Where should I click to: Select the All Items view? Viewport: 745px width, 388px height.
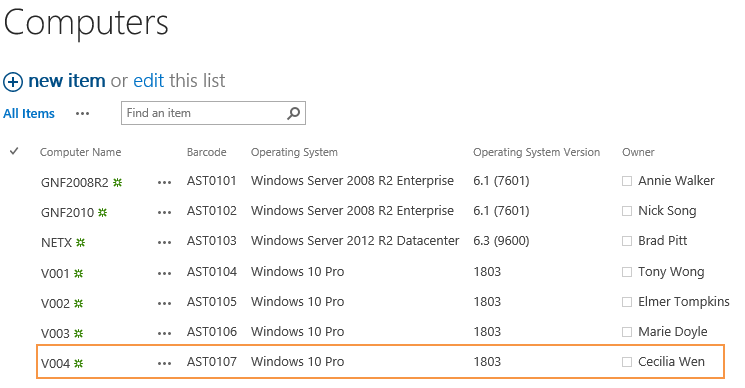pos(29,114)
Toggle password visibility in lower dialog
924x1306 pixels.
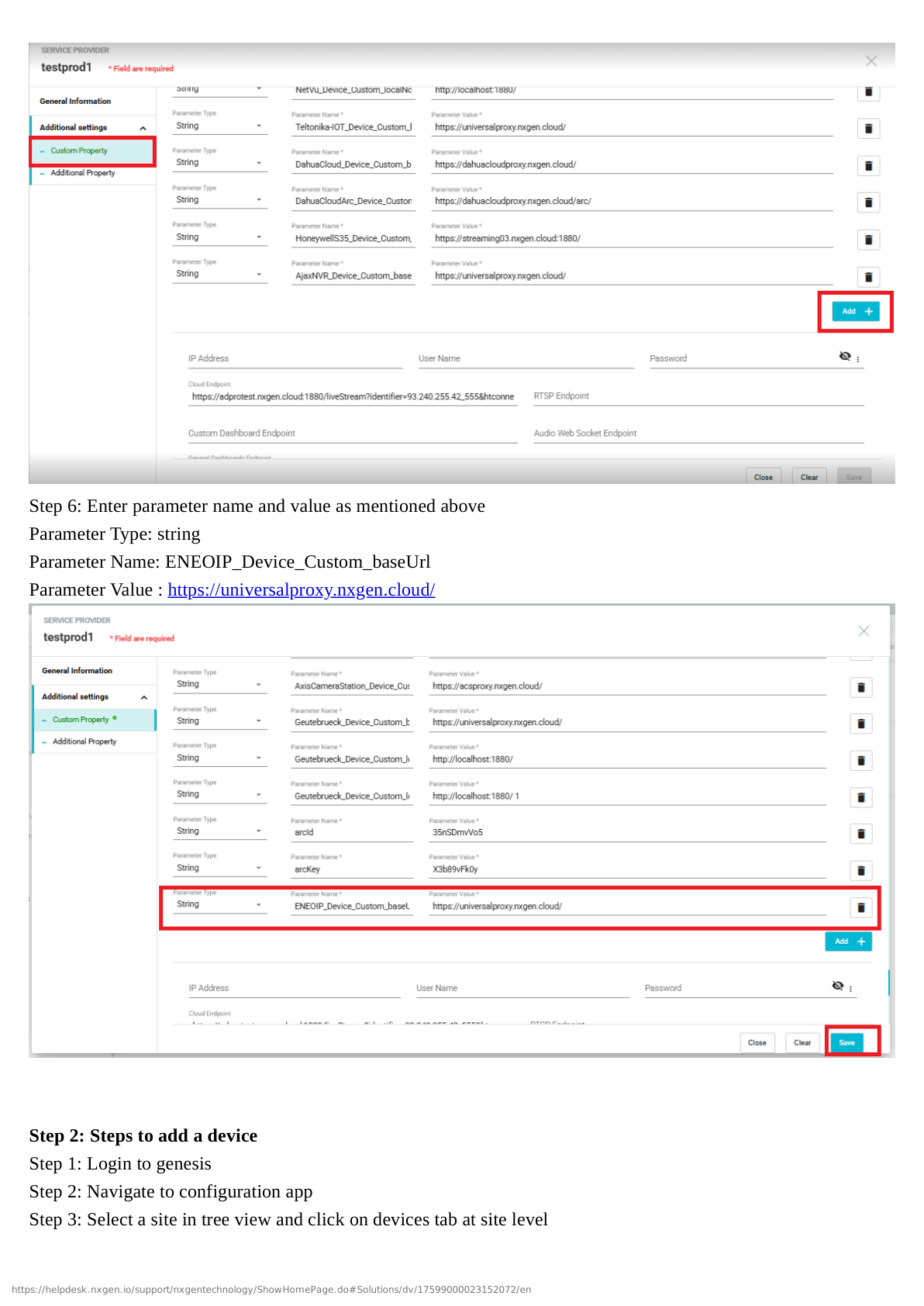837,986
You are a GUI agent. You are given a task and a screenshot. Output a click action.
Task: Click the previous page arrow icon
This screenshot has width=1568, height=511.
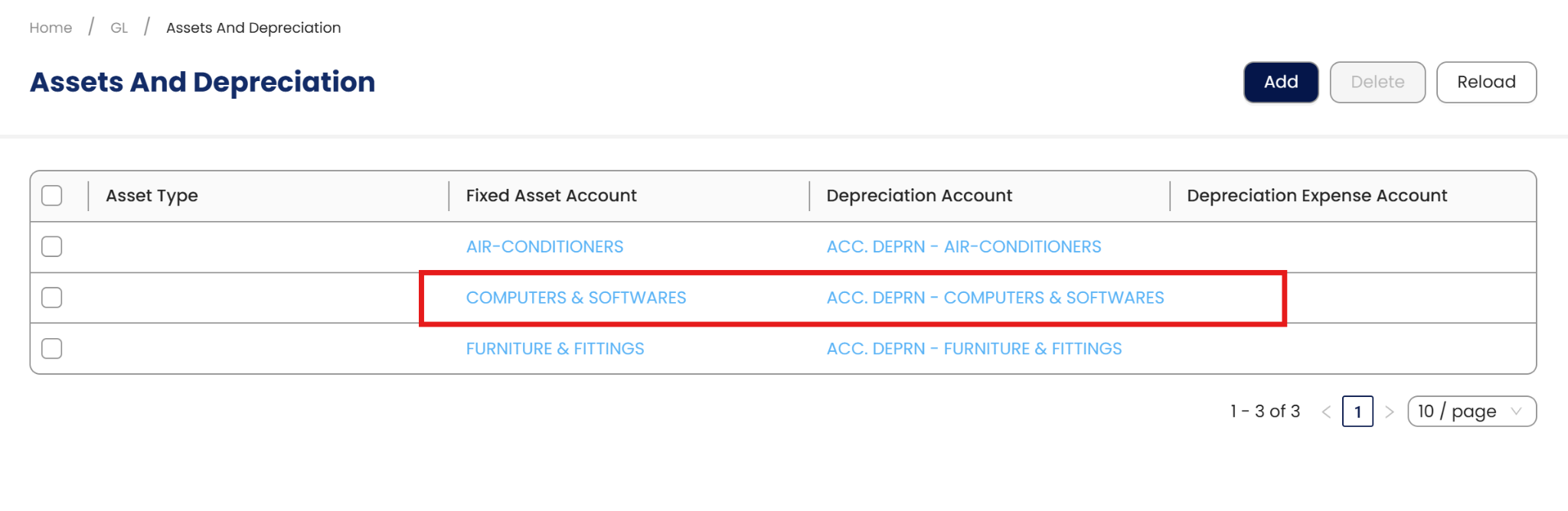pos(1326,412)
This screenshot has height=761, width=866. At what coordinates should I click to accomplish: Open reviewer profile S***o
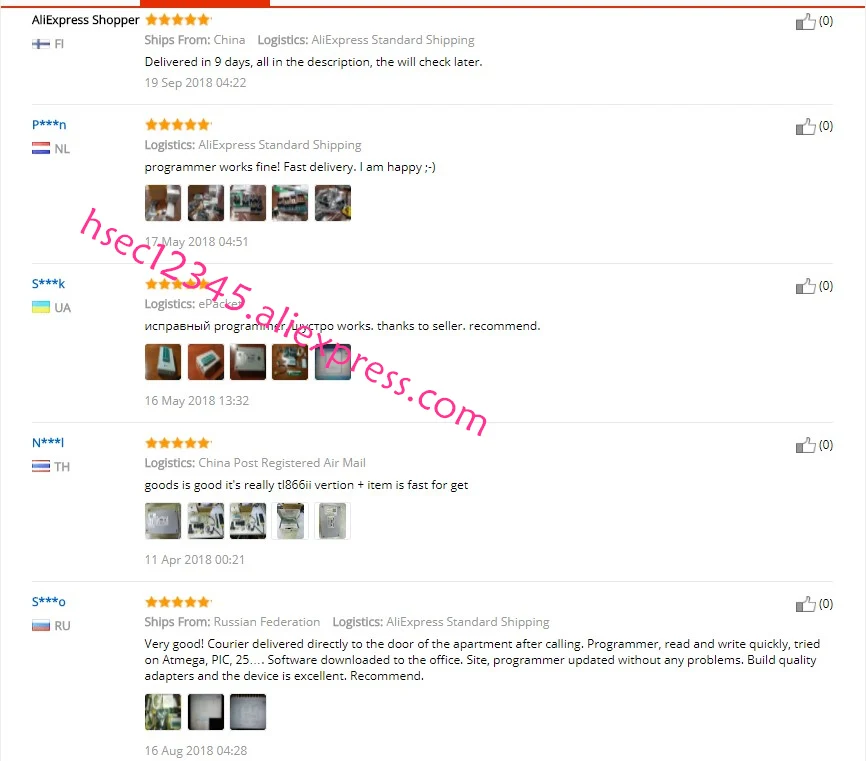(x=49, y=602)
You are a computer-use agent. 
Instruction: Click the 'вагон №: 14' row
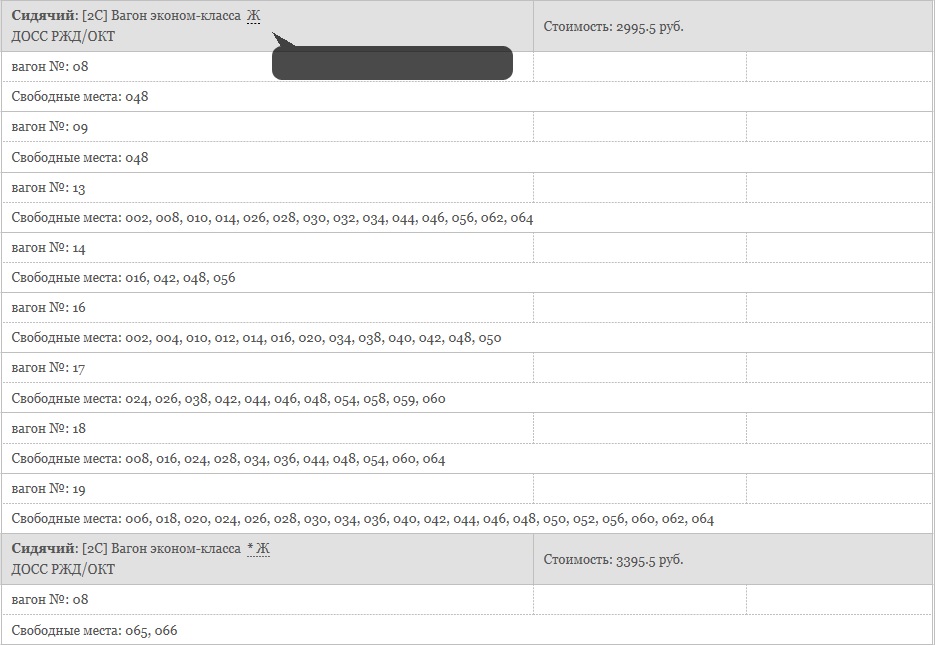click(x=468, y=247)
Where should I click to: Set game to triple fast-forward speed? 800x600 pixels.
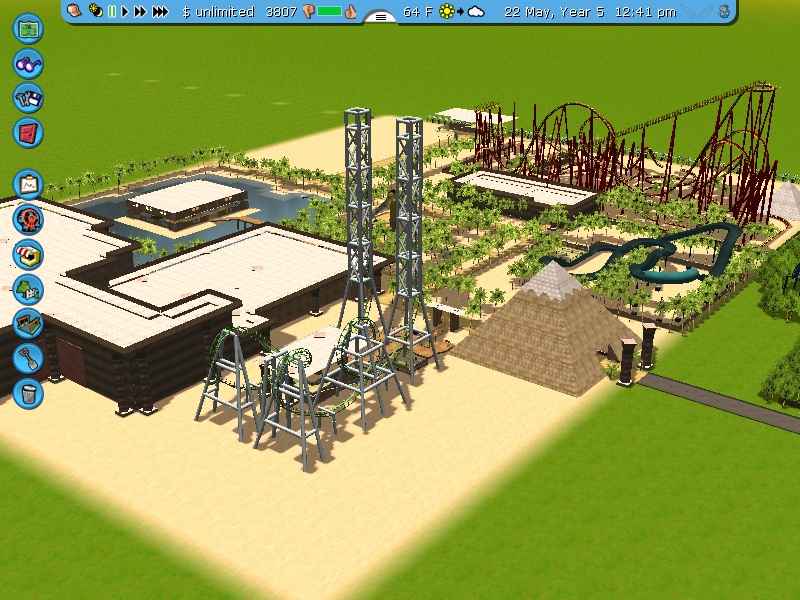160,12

> DESCRIPTION OF THE TASK:
Every line from the one containing "Toggle password visibility in lower dialog" through the end of the entries above, both included, should be extracted exactly, with pictures left out.

> SOLUTION TO THE PROBLEM:
Toggle password visibility in lower dialog
924x1306 pixels.
837,986
You are a GUI agent. You are given a task and a screenshot. Output a click action.
Task: Click the previous page arrow icon
This screenshot has width=1568, height=511.
pos(1326,412)
This screenshot has height=761, width=866. At what coordinates should I click to accomplish: Open reviewer profile S***o
(x=49, y=602)
You are a computer-use agent. 
Instruction: Click the 'вагон №: 14' row
click(x=468, y=247)
Where should I click to: Set game to triple fast-forward speed? 800x600 pixels.
160,12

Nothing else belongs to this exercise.